Moyle et al. concluded that the different types of cystic pelvic masses may have similar imaging appearances and radiologic evaluation may be of limited diagnostic use. In the present case, a large amount of ascites demonstrated by USG and MRI was ultimately found to be an enlarged PIC, and a right ovarian cyst and a hydrosalpinx also detected by them turned out to be MA and a swollen appendix. We retrospectively reviewed the USG images and now consider the characteristic features of MA with PIC to include: (1) A movable cyst is noted near the normal right ovary, (2) bilateral normal ovaries are confirmed, and (3) intestines are not observed in PIC because it is a confined cyst in contrast to ascites.
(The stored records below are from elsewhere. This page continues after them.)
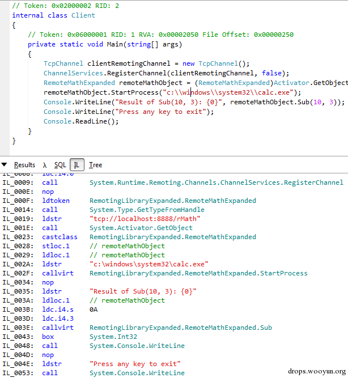This screenshot has width=348, height=378.
Task: Select the IL tab
Action: [77, 165]
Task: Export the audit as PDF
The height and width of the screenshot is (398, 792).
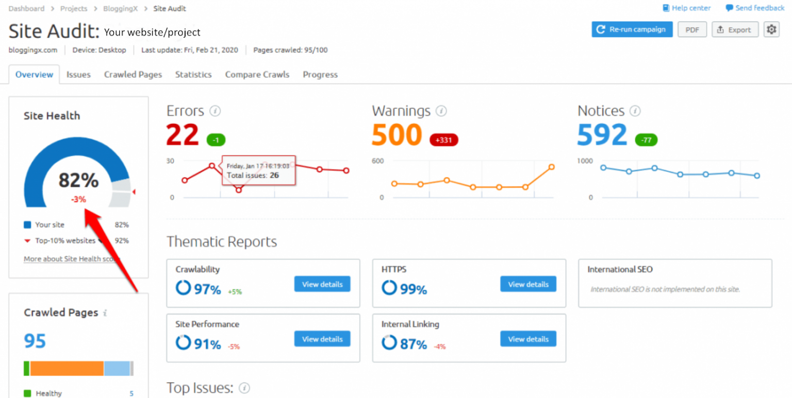Action: [x=692, y=29]
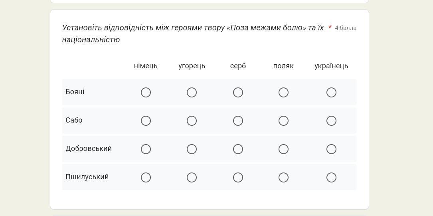Image resolution: width=433 pixels, height=216 pixels.
Task: Mark Бояні as поляк
Action: point(283,93)
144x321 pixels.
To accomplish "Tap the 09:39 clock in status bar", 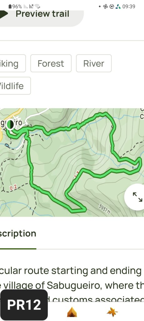I will click(129, 7).
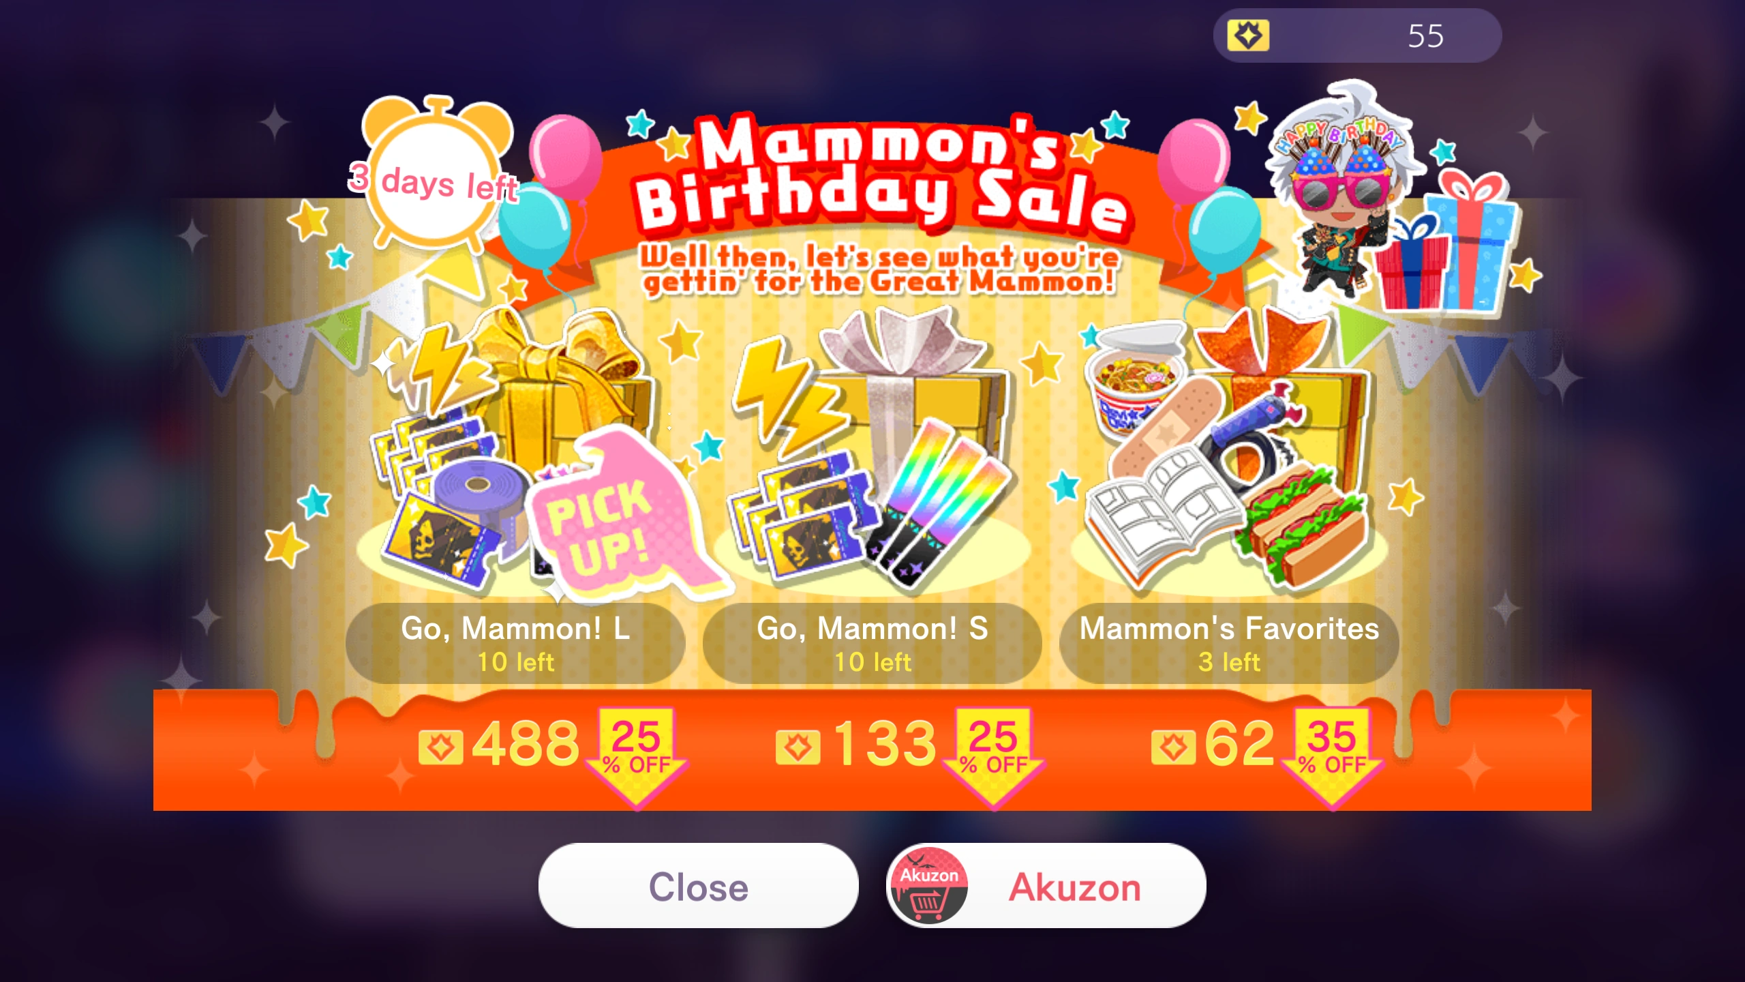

It is therefore essential to understand the relationship of a mass with its anatomic location, to identify normal ovaries, and to relate the imaging findings to the patient’s clinical history in order to avoid misdiagnosis [3]. In the present case, her past history of PID could be a diagnostic help for PIC. And if normal ovaries had been identified with TV-USG or MRI, MA might have been diagnosed correctly in the preoperative period. In particular, if a movable and isolated cyst from the normal right ovary had been confirmed by TV-USG examinations (Fig. 3b), an accurate preoperative diagnosis might have been achieved.

In conclusion, we herein reported a very rare case having simultaneously both MA and PIC. As these two conditions often mimic gynecologic diseases clinically and radiologically, patients with an adnexal mass or symptoms suggesting PID should be examined carefully considering such conditions in a daily gynecologic practice.